The role of CXC chemokines in the NAFLD. CXCL1 and CXCL2 recruit neutrophils via TLR- 4, JNK and NF-kB signaling, which induce inflammation. CXCL5 recruits neutrophiles through the ERK1/2/JNK and p38MAPK pathways, which plays an important role in the pro-inflammatory process. CXCL6 and receptor CXCR1 and CXCR2 recruits stellate macrophages by EGFR mechanism as a result pro-inflammatory response occur, CXCL8 and its receptors, CXCR1 and CXCR2, recruit neutrophils through the AKT/mTOR/STAT3 pathways, causing hepatocyte injury and inflammation. CXCL9 disrupts the Treg/Th17 via the p-JNK pathway, which acts as a pro-inflammatory signal. CXCL10 recruits the macrophage chemotaxis via MLK3 mechanism and produces a pro-inflammatory response. CXCL12 and its receptor CXCR4 recruit CD4+ T cells in the results of liver injury. CXCL6 and its receptor, CXCR6/CXCR6 axis, primarily recruit macrophages and NKT cells and produce proinflammatory response. DLX6-AS1 in HCC-derived exosomes modulates CXCL17 by binding to miR-15a-5p in a competitive fashion, which in turn promotes HCC migration, invasion, and EMT. Created with BioRender.com

6 Conclusions and future perspectives

We attempted to explain the expression, molecular mechanisms, sources, and key functions of CXC chemokines in obesity and disorders associated with obesity, such as T2D and NAFLD. In particular, suppressing the CXCR2 pathway prevents the development of IR and inflammation, which may help to improve the prognosis of disorders associated with obesity and inflammation. CXC chemokines suppression in an obese patient’s conditioned media from ASCs prevented cancer cell migration. Moreover, the CXC chemokines linkage may contribute to the immunopathogenesis of diabetes. On the other side, this axis’ suppression can decrease the risk of immunological rejection. This could be a possible therapeutic target for diabetes patients. Inhibition of the CXC chemokines can inhibit tumor growth, proliferation, migration, and invasion during HCC, making it a potential target for therapeutic intervention.

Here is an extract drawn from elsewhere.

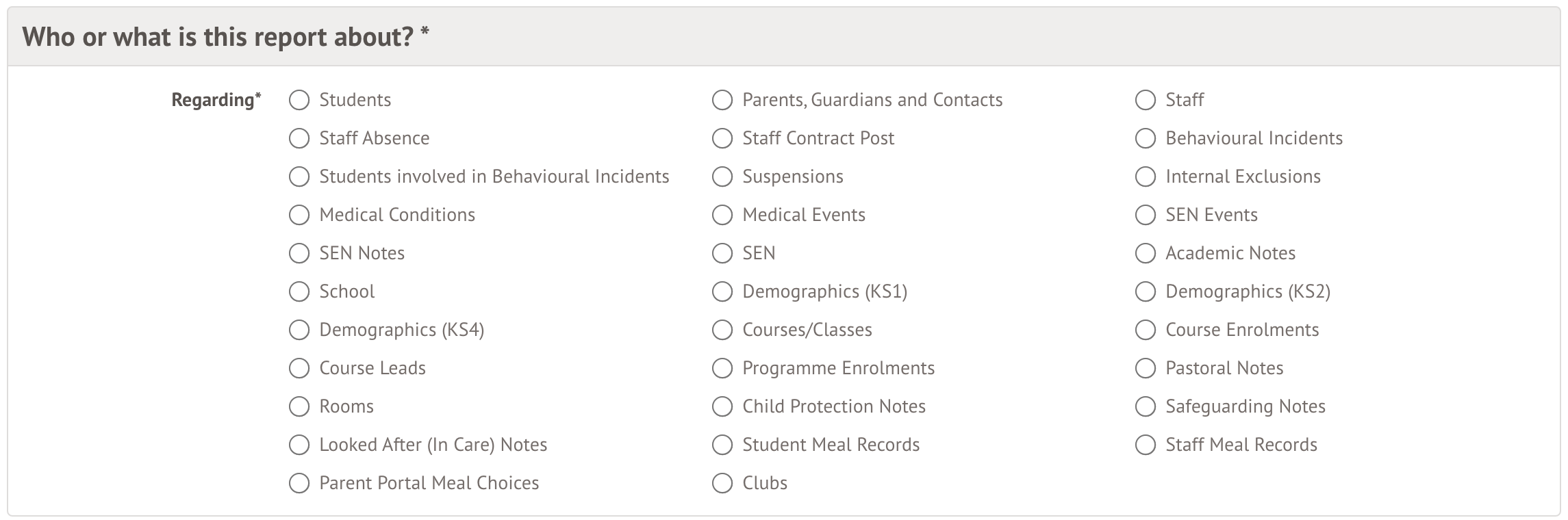Select the School radio button
1568x520 pixels.
[x=299, y=292]
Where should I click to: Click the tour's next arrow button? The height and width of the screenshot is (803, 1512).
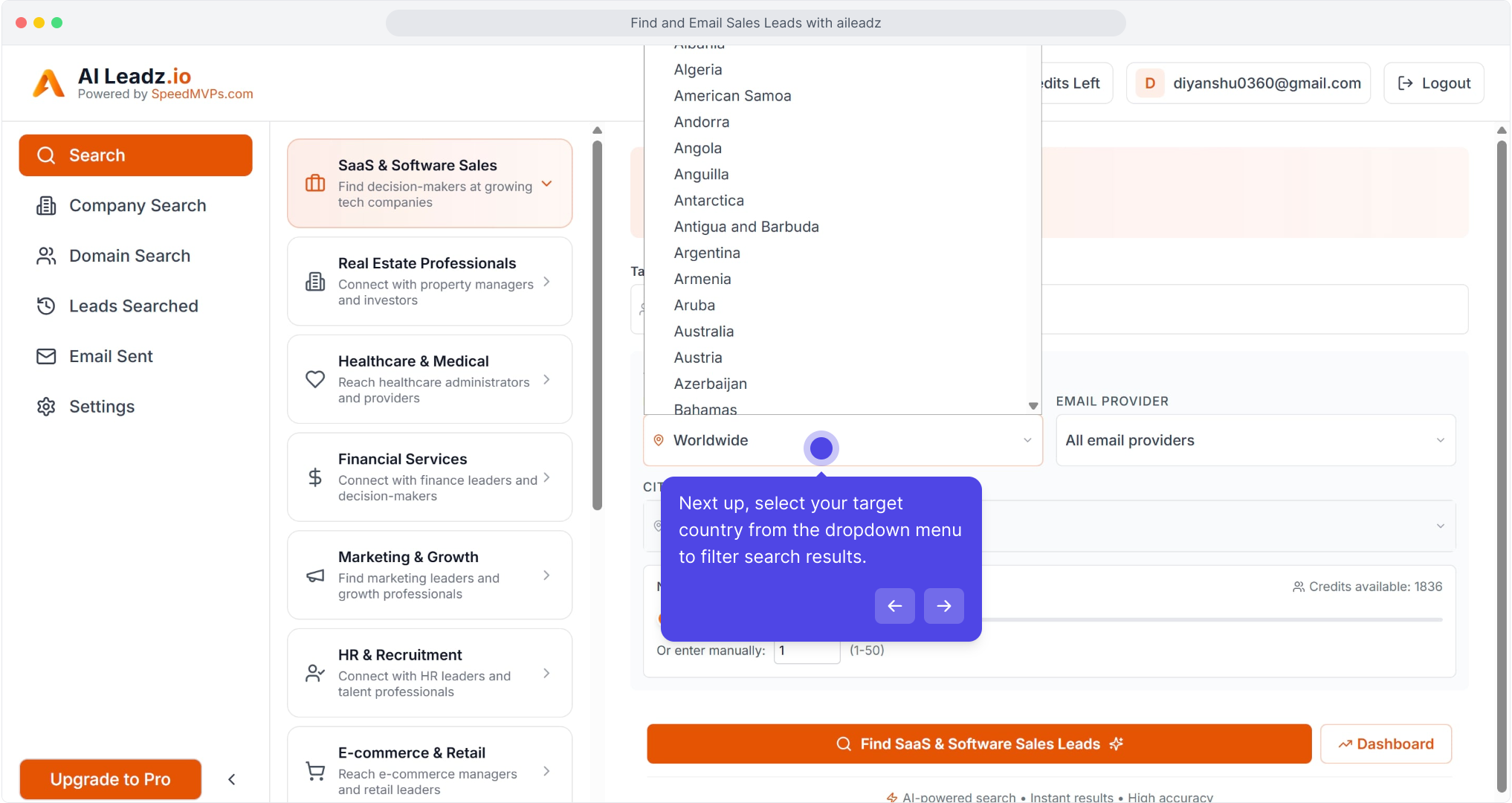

Nevertheless, our understanding of the complex communication system between CXC chemokines and their receptors is still inadequate, which could hinder the creation of innovative therapeutics for obesity, T2D, and NAFLD. If possible, the role of each CXC chemokine and chemokine receptor should be adequately and instantly addressed to ensure translation into potential clinical implications. As a result, further clinical and pre-clinical studies are required to investigate the molecular mechanism and ascertain whether an anti-inflammatory strategic approach targeting specific CXC chemokines and chemokine receptors could be a promising therapeutic approach to prevent the progression of obesity, T2D, and NAFLD.